All models are trained for 500 epochs with identical configurations to ensure fairness. Metrics such as accuracy and training time are recorded for comparison.


In [None]:
# Import required libraries for modeling, training, and visualization
import torch
import torch.nn as nn
import torch.optim as optim
import torchvision
import torchvision.transforms as transforms
from torch.utils.data import DataLoader
import time
import matplotlib.pyplot as plt

from models.vit_mha import ViT_MHA
from models.vit_mla import ViT_MLA
from models.vit_mla_rope import ViT_MLA_RoPE


In [None]:
# Set experiment-wide hyperparameters
BATCH_SIZE = 128
EPOCHS = 50
DEVICE = torch.device("cuda" if torch.cuda.is_available() else "cpu")


In [None]:
# Load CIFAR-100 with data augmentation and normalization
transform = transforms.Compose([
    transforms.RandomCrop(32, padding=4),
    transforms.RandomHorizontalFlip(),
    transforms.ToTensor(),
    transforms.Normalize([0.5]*3, [0.5]*3),
])
train_set = torchvision.datasets.CIFAR100(root='dataset', train=True, download=True, transform=transform)
test_set = torchvision.datasets.CIFAR100(root='dataset', train=False, download=True, transform=transform)
train_loader = DataLoader(train_set, batch_size=BATCH_SIZE, shuffle=True, drop_last=True)
test_loader = DataLoader(test_set, batch_size=BATCH_SIZE, shuffle=False, drop_last=True)


In [None]:
# Define a function to train and evaluate a given model architecture
def train_and_evaluate(model, model_name):
    model = model.to(DEVICE)
    criterion = nn.CrossEntropyLoss()
    optimizer = optim.Adam(model.parameters(), lr=3e-4, betas=(0.9, 0.999))
    scheduler = torch.optim.lr_scheduler.CosineAnnealingLR(optimizer, T_max=EPOCHS, eta_min=1e-5)

    best_acc = 0
    train_accs, test_accs = [], []
    start_time = time.time()

    for epoch in range(EPOCHS):
        model.train()
        correct, total = 0, 0
        for imgs, labels in train_loader:
            imgs, labels = imgs.to(DEVICE), labels.to(DEVICE)
            optimizer.zero_grad()
            outputs = model(imgs)
            loss = criterion(outputs, labels)
            loss.backward()
            optimizer.step()
            _, preds = outputs.max(1)
            correct += preds.eq(labels).sum().item()
            total += labels.size(0)
        train_accs.append(100 * correct / total)

        model.eval()
        correct, total = 0, 0
        with torch.no_grad():
            for imgs, labels in test_loader:
                imgs, labels = imgs.to(DEVICE), labels.to(DEVICE)
                outputs = model(imgs)
                _, preds = outputs.max(1)
                correct += preds.eq(labels).sum().item()
                total += labels.size(0)
        acc = 100 * correct / total
        test_accs.append(acc)
        best_acc = max(best_acc, acc)
        scheduler.step()

        print(f"[{model_name}] Epoch {epoch+1}: Train Acc: {train_accs[-1]:.2f}%, Test Acc: {acc:.2f}%")

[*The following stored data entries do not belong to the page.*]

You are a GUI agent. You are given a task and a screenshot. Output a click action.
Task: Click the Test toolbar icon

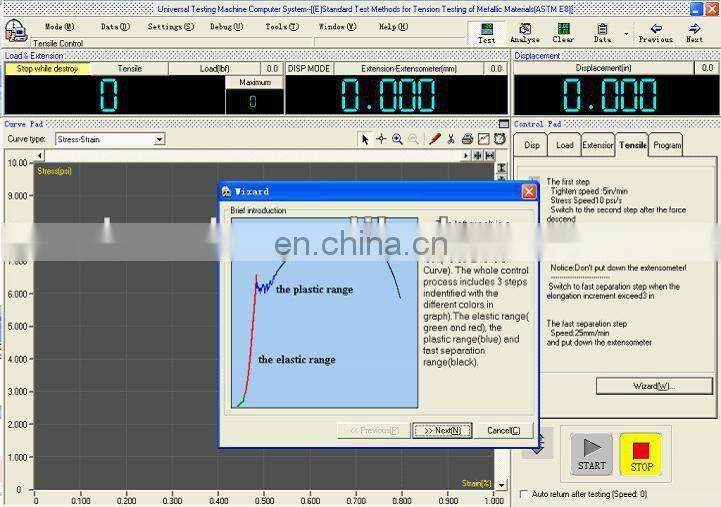coord(486,32)
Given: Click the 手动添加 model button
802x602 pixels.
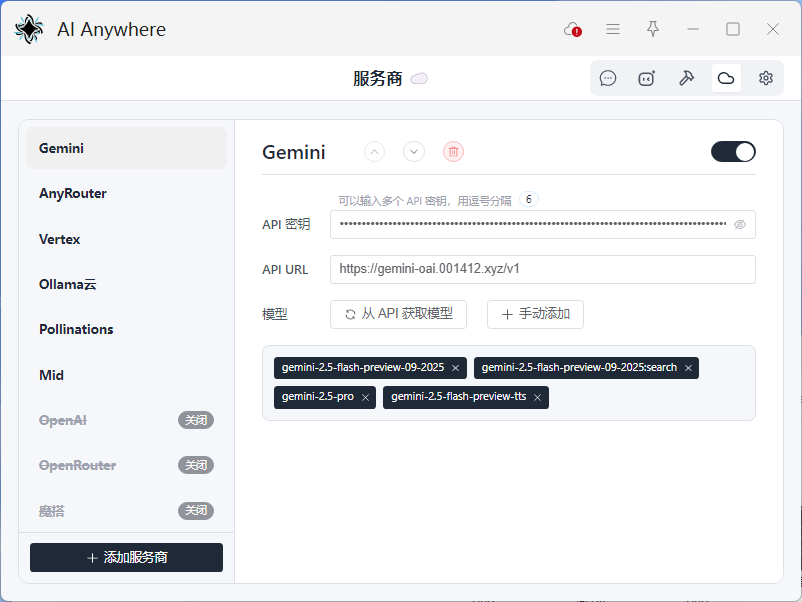Looking at the screenshot, I should 535,314.
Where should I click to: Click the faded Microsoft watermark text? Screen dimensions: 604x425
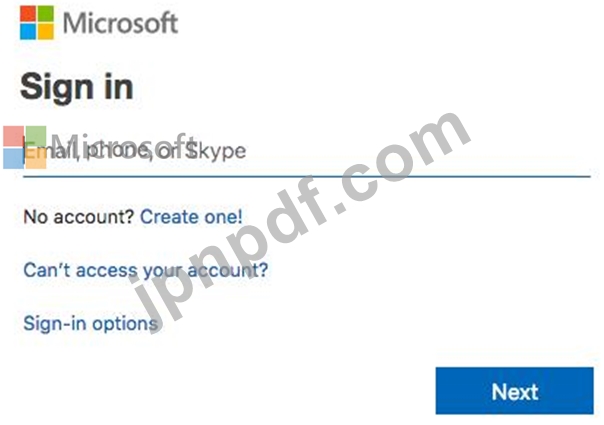click(124, 147)
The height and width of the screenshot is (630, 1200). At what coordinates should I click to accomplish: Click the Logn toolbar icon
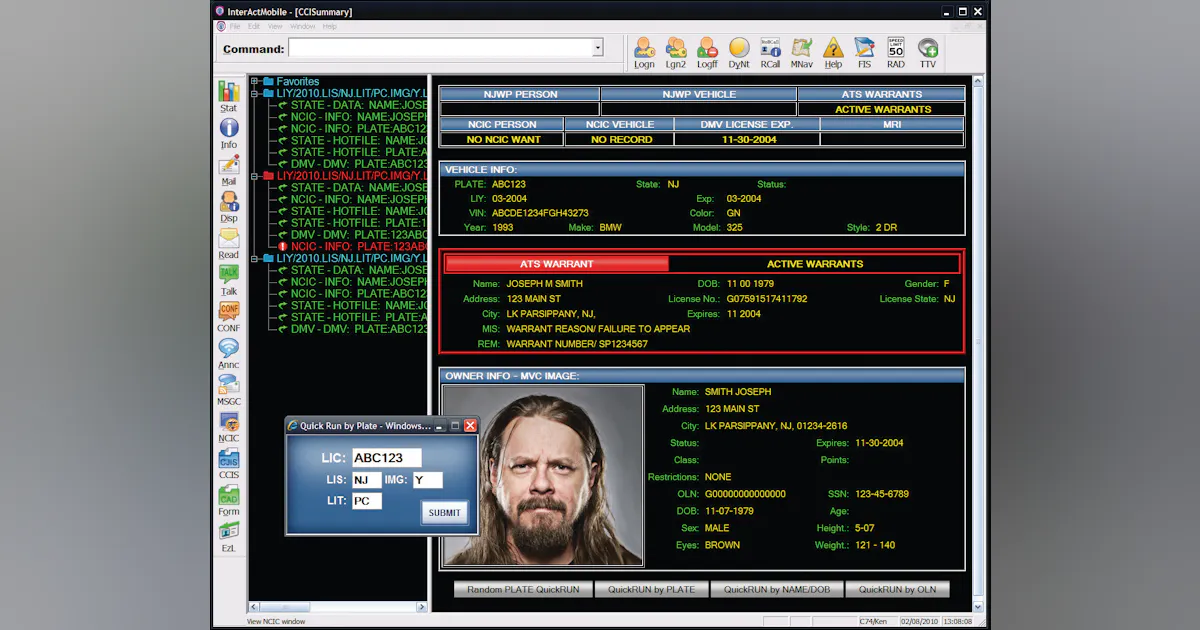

    end_time = time.time()
    print(f"[{model_name}] Final Test Accuracy: {best_acc:.2f}% | Total Time: {end_time - start_time:.1f}s")
    return train_accs, test_accs


In [None]:
# Instantiate and evaluate all model variants under identical settings
model_classes = {
    "ViT-MHA": ViT_MHA,
    "ViT-MLA": ViT_MLA,
    "ViT-MLA+RoPE": ViT_MLA_RoPE
}

results = {}

for name, cls in model_classes.items():
    print(f"\nRunning {name}...")
    model = cls()
    results[name] = train_and_evaluate(model, name)


In [None]:
# Visualize accuracy curves for each model
plt.figure(figsize=(12, 6))
for name, (train_accs, test_accs) in results.items():
    plt.plot(test_accs, label=f'{name} Test Acc')

plt.title("Test Accuracy over Epochs")
plt.xlabel("Epoch")
plt.ylabel("Accuracy (%)")
plt.legend()
plt.grid(True)
plt.show()